One interesting theme batted around by that group of late concerns the name of this climate-altering enterprise. Kenneth Caldeira, a Carnegie Institution scientist long focused on carbon flows (including the flow into the oceans that is lowering the pH of seawater in potentially harmful ways), said any term should convey four ideas:

- It should allude to climate, of course.
- It should convey intentionality.
- It should speak of counteracting another force (our emissions of greenhouse gases).
- And it should be clear that it implies actions other than reducing the emissions (that is a different realm).

As for his own preferences, Dr. Caldeira wrote recently: “My first choice is now ‘climate control,’ with ‘climate engineering’ coming in second.”

(For a more serious video look at geo-engineering, or climate control, or whatever, you can watch Dr. Caldeira deliver a talk at Google’s offices, also on YouTube.)

What would you call it (whether you like the idea or not)? I’ll be posting some of the other names pitched by those in the geo-engineering list here later.

A question for climate skeptics:
I presume you agree there’s at least a chance you could be wrong, just as you assert those pointing to a clearcut climate apocalypse have little basis for their claims. On that front, I’d be curious to know what you’d propose as a backup plan if the climate’s sensitivity to CO2 turns out to be higher than you think?

A question for climate campaigners opposed to geo-engineering (by any name):
Why not at least explore (and test on reasonable scales) such options. If you take the threats of global warming as seriously as you say, why not at least pursue some work on this kind of backstop even as work on mitigating emissions continues?

Keep in mind that I personally foresee a huge barrier to this ever being done in the real world outside of some absolutely cataclysmic disruption of climate — the barrier being the likely diplomatic standoff over who gets to set the thermostat. As I’ve written before, I imagine Russia, Maldives, Australia, and Ohio would have completely divergent views of the optimal planetary temperature.

An addendum. When Alex Steffen of Worldchanging.com posted a thoughtful critique of geo-engineering there recently, I added the following comment:

Dear Alex,

As you know, I admire your forward-thinking positive approach and, like you, reject “woe is me, shame on you” rhetoric on climate and energy.

But there’s a potential problem with the rejection of any work on climate engineering above.

We are already engineering the Earth at planet scale, and have been for a century or more. We just didn’t fully realize it until the last decade or so, and still haven’t really integrated the idea that Earth, from here on in, is increasingly what we choose to make it (including the bioscape and atmosphere/climate).

The dilemmas predicted above already exist.
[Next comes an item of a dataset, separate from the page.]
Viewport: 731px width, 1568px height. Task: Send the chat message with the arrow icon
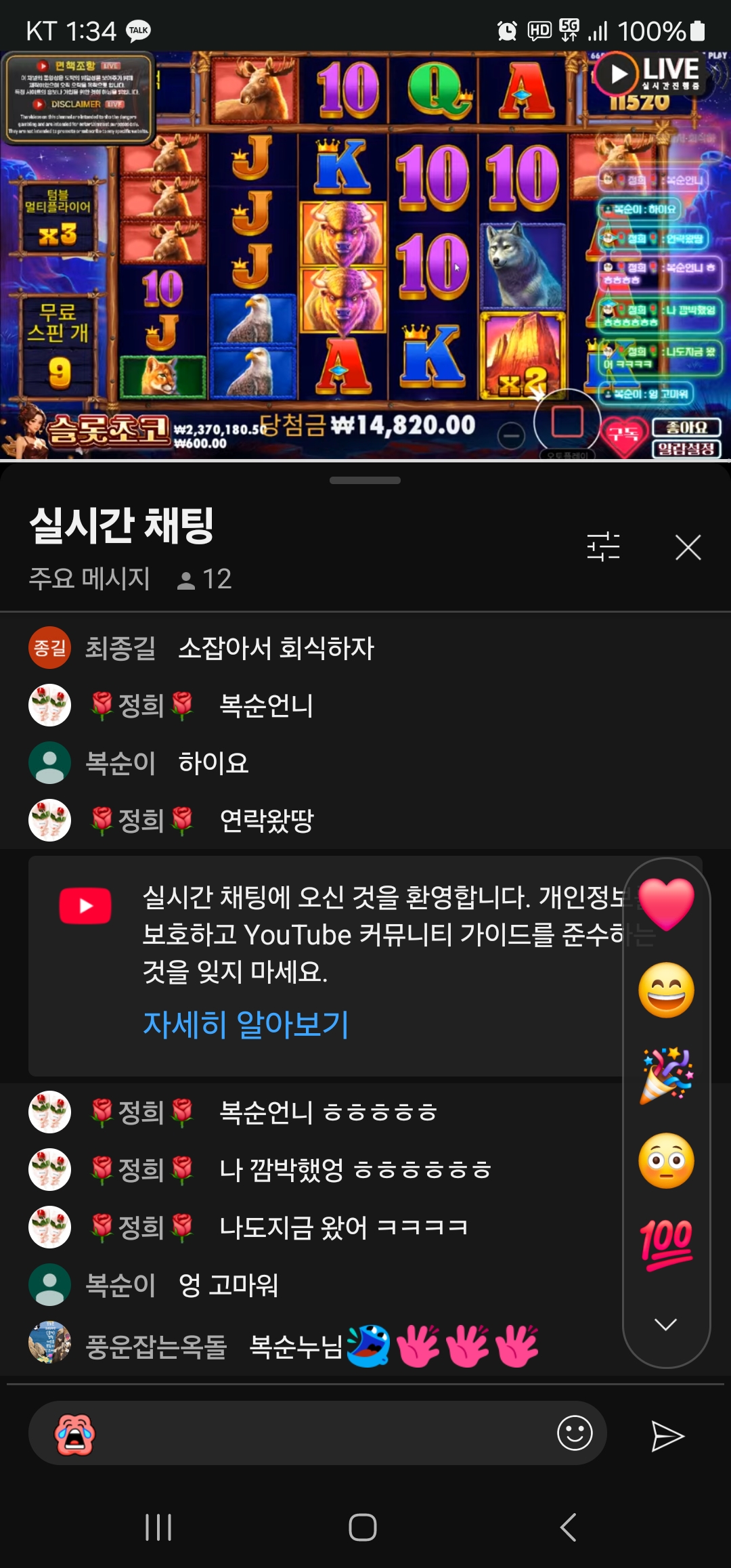[x=667, y=1436]
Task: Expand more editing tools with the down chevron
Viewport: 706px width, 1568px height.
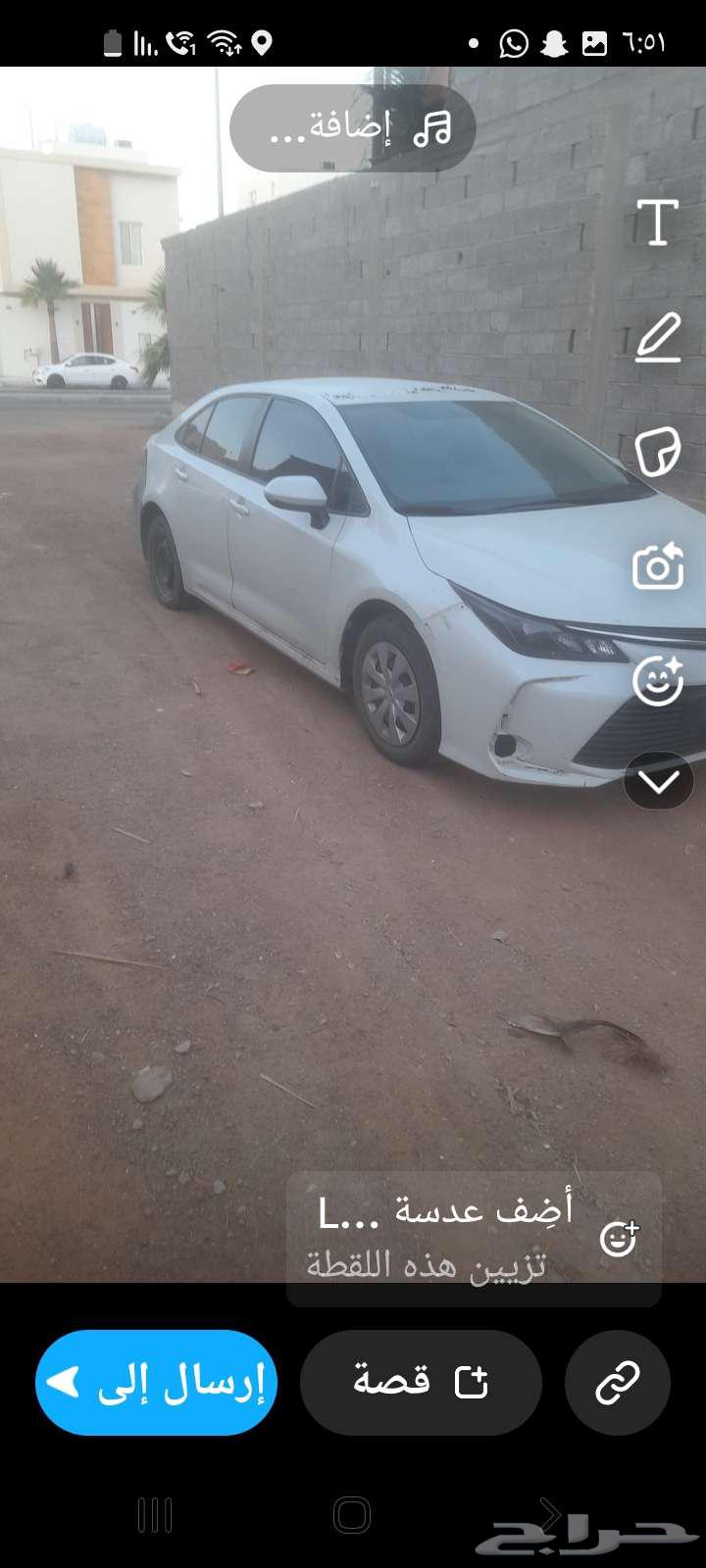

The big impediment right now to global action to limit emissions of CO2 is the same as the huge roadblock (rightly mentioned above) to coming up with some mutually-agreed upper limit on the global thermostat — the variegated status and interests of different states worldwide.

Those with heaps of coal (led by the U.S. and China) want to use it. Those with big vulnerabilities to climate or coastal risks, and little history of emitting (Maldives, e.g.), want the rich emitters to protect and compensate them, and limit the risk imposed by rising temperatures or seas.

In the meantime, the rich emitters have insulated themselves from risk with their wealth and technology (for decades to come, at least, according to IPCC AR4), as we reported last year in the “Climate Divide” series.

So, presuming one accepts the I.P.C.C. findings (which all the world’s nations — ostensibly at least — say they do) we’re already in the climate management (or conscious mismanagement) game.

Who gets to choose how fast to cut the 27-billion-tons-a-year-and-rising CO2 flow: Europe with its 2-degree-C threshold? China and the U.S. in their “You first” Alphonse & Gaston routine? Malawi?

For the moment, Alphonse & Gaston are winning, it seems. That’s why a lot of scientists see the need for cobbling together a long-term insurance policy (or at least explore whether one is even available.)